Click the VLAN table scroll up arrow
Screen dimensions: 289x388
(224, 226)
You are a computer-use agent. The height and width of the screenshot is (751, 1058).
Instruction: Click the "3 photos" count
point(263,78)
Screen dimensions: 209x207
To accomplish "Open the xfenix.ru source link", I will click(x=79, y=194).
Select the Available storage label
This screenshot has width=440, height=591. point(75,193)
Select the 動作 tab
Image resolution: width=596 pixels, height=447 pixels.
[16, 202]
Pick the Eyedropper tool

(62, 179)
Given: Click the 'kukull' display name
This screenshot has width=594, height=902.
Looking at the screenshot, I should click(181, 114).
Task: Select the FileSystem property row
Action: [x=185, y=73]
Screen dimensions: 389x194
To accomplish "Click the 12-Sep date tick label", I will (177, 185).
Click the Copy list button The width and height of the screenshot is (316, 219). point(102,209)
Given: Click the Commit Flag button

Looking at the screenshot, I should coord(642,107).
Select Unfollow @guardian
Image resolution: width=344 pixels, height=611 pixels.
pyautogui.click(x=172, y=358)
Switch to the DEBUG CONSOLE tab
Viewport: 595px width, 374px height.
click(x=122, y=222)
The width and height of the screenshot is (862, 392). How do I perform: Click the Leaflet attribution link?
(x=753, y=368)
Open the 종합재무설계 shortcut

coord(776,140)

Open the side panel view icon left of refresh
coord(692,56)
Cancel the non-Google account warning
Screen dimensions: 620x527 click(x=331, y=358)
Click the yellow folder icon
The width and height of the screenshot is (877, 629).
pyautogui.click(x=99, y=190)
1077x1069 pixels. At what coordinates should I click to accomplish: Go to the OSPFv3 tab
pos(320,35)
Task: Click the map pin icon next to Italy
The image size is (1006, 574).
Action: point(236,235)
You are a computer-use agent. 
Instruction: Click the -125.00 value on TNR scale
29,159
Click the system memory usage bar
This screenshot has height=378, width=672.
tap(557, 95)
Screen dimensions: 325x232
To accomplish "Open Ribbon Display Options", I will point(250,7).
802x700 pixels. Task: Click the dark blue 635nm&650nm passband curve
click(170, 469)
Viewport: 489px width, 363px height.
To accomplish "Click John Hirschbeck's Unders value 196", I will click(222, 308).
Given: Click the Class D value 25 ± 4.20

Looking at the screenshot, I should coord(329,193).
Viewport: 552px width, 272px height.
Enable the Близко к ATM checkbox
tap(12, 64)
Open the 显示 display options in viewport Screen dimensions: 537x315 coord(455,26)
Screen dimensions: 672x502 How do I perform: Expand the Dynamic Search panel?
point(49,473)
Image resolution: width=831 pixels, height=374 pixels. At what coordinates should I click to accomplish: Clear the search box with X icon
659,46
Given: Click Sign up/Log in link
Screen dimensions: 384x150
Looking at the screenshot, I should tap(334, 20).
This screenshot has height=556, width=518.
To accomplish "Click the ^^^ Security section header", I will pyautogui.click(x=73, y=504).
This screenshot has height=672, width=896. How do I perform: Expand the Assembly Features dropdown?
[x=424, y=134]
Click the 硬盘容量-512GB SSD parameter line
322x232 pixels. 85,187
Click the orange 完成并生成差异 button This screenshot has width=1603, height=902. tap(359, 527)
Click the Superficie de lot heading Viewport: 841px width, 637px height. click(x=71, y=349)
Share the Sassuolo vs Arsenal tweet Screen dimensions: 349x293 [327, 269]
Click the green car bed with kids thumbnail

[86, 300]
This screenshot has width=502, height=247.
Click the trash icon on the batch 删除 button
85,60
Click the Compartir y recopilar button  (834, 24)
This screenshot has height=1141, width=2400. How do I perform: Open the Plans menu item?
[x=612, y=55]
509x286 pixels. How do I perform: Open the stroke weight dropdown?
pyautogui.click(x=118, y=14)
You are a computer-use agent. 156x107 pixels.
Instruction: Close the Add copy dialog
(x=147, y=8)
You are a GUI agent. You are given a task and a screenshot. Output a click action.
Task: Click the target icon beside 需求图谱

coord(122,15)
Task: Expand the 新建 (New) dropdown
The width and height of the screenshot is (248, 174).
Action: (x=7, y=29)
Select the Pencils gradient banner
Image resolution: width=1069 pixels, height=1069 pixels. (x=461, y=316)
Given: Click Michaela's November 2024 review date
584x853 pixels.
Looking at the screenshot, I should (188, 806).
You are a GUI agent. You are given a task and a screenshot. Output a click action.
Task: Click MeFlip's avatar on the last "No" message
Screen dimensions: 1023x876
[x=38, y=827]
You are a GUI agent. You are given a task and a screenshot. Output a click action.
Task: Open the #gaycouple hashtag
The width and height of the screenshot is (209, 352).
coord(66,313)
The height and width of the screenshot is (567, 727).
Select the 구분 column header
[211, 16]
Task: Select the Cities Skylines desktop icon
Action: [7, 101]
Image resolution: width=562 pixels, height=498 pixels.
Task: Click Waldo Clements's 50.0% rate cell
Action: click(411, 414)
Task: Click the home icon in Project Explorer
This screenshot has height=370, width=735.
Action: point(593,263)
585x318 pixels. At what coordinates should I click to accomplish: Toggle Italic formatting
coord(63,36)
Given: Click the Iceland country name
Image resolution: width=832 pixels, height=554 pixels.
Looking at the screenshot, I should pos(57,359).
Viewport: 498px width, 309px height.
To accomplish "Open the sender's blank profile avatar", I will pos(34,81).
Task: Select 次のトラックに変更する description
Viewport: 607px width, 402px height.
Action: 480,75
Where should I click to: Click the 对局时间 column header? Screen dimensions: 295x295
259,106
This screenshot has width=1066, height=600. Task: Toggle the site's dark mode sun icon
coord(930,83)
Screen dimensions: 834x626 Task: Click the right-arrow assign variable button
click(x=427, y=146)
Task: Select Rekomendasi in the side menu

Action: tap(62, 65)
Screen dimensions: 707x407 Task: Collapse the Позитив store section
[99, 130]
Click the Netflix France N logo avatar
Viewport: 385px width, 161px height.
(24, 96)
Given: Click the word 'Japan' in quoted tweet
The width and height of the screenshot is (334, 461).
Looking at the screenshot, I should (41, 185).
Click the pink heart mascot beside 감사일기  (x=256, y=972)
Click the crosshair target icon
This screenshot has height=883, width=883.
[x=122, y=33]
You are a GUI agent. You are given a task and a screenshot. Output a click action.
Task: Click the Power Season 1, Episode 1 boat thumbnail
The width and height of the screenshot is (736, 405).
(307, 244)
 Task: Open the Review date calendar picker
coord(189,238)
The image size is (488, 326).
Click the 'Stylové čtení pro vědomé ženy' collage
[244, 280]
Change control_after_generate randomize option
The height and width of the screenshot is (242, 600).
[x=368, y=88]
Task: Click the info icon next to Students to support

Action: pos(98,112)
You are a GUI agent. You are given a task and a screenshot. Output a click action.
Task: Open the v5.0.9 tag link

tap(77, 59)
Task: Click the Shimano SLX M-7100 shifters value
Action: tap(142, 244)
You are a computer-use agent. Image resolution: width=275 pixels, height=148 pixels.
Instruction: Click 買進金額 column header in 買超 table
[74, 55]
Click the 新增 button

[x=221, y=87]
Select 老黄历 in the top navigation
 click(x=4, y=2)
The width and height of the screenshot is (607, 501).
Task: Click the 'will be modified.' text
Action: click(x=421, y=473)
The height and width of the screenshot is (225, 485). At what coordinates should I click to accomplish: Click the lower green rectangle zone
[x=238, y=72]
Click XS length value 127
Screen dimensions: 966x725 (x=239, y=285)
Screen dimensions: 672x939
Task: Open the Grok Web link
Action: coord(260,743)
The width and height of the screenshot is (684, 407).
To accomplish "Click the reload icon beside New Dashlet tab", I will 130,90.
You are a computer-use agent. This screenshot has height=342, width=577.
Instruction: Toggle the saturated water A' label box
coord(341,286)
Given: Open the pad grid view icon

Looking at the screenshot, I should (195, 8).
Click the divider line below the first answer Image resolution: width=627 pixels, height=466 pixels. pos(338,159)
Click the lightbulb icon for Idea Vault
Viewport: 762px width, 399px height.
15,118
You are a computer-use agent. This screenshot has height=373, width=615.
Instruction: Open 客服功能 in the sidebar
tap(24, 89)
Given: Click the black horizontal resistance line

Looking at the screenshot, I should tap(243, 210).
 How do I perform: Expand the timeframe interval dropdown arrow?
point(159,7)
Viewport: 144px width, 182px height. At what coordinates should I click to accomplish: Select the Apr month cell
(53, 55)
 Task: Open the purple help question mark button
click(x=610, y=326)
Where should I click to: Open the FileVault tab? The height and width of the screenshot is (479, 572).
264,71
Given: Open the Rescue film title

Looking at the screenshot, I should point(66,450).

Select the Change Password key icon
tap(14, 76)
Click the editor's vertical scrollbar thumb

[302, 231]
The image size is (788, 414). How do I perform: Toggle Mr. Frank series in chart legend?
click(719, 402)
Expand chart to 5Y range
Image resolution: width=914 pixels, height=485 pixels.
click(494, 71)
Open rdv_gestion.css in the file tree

#### Your task
The answer must consist of each line from the data that includes the string "name".

#### Written response
Given: Click the 'kukull' display name
Given: Click the Iceland country name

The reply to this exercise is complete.